Well, curently here, the latest numbers say that a person with no family history has a 1 in 200 chance of getting it. So, with no inherited genetic factor, you could sceen all you want... you still wouldn't/couldn't guarantee a child won't get IBD. I dont' know how the folks with zero history of this disease get it... gene mutation?

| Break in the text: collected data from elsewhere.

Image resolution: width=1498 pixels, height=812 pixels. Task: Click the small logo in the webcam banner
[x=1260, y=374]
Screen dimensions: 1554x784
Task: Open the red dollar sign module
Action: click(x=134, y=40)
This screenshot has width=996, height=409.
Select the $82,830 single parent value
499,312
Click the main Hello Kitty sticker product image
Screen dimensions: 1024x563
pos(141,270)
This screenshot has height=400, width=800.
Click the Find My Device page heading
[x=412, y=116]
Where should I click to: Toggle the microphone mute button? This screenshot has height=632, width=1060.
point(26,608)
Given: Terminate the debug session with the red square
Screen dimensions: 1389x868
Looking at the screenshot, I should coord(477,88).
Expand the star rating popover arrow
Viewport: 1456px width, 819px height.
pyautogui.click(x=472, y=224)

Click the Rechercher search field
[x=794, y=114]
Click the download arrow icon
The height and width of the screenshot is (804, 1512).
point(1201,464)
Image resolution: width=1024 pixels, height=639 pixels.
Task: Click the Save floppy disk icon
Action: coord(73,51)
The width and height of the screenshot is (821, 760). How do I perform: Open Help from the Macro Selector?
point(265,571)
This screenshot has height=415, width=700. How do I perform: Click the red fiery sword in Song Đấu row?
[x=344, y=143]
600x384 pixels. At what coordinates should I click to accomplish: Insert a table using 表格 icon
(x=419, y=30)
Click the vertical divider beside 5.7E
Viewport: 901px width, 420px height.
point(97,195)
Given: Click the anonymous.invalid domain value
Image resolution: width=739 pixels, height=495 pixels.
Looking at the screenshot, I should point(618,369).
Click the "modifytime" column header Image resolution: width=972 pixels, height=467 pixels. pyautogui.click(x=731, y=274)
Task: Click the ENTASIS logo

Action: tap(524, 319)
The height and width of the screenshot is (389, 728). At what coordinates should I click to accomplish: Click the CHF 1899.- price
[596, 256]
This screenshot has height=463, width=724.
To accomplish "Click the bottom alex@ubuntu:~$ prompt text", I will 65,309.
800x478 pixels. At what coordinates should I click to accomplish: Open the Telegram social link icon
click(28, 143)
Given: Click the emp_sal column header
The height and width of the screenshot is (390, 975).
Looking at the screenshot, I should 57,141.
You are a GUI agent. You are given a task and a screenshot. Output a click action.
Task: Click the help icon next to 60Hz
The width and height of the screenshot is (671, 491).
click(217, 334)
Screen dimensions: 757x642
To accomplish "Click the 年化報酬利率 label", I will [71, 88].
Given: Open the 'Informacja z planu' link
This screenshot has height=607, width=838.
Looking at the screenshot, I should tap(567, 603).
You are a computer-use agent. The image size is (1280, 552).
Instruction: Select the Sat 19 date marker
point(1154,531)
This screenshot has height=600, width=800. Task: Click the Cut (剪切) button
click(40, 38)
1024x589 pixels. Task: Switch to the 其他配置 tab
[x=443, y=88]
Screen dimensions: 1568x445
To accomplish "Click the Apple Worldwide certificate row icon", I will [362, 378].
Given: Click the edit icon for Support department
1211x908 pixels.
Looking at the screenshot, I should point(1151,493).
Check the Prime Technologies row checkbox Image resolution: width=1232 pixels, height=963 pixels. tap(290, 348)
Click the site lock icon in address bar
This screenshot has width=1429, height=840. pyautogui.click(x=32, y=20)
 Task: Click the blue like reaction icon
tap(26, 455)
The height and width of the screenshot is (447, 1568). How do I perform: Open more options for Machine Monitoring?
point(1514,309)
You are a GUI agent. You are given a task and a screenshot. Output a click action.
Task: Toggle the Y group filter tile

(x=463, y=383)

Divine intervention? The rhyme, reason, wellll, there are just something outside of our ken. Now, this is going to sound heartless, and it's a point that I for one just shudder at... but there are only two things I have guareenteed my children by bringing them into this world. The 'chance' of life, and.. inevitably.. their 'death'. Living ones life, or ones' childrens life, by what we 'predict', well, I repeat... its' faulty logic. I'm going to go into a long winded story, longer than even my usual... cause I think this is tooo important a topic of discussion. I'm not trying to ram my beliefs down the throats of others.. to each their own, but I have had experiences in my life that... have given me a different perspective. And unless someone has had a similar experience, you just can't feel it really.
My oldest son was a planned pregnancy. And, an idylic one. Literally. 2 weeks before his 'due' date, his mom went into labour, we rushed to the hospital, but after hours it was determined to be 'false labour'.. Two weeks later, again we headed to the hospital .. right on schedule. After 36 hours of very hard labour, docs had to perform a C-section.. placenta had displaced, blocke the canal. it was touch N go... mother nearly died.. my son started his life in a coma. lack of oxygen, mercurium... rushed to a neo natal intensive care facilty 30 miles from where we lived. apparently, it wasn't false labour 2 weeks before. the timing from the ultra sounds was off by 2 weeks... and in those next two weeks he'd slowly weakened.. hard labour did the rest. by the midway mark of his 3rd day in hospital... butterfly IV's all over his body.. in an incubator.. head shaved, the alarms going off every few minutes when his heart or breathing stopped (I was by his side for most of it.. shuttling back n forth between the 2 hospitals). Well it isn't for the faint of heart to become a parent, cause no one prepare you for this. The director of the NICU laid it out for me.. he was rated a 3 out of 10. His organs were shutting down... his kidneys had just stopped.. and if anything else stopped, the only two recourses were to stop oxygen, turn off the alarms, let him go OR air evac him to Halifax, put him on a list for a kidney transplant..
hope things turned around. Even in that event, the odds against him were sky high.. she advised that it would be wise to start making arrangements, see the local funeral director,, just in case there weren't any miracles. I left there, drove the 30 miles (to this day I don't recall 1 second of that drive) stopped in to see my folks... have a man to man talk with my father.. which actually ended up me bawling like a baby... and getting his offer of meeting with undertakers.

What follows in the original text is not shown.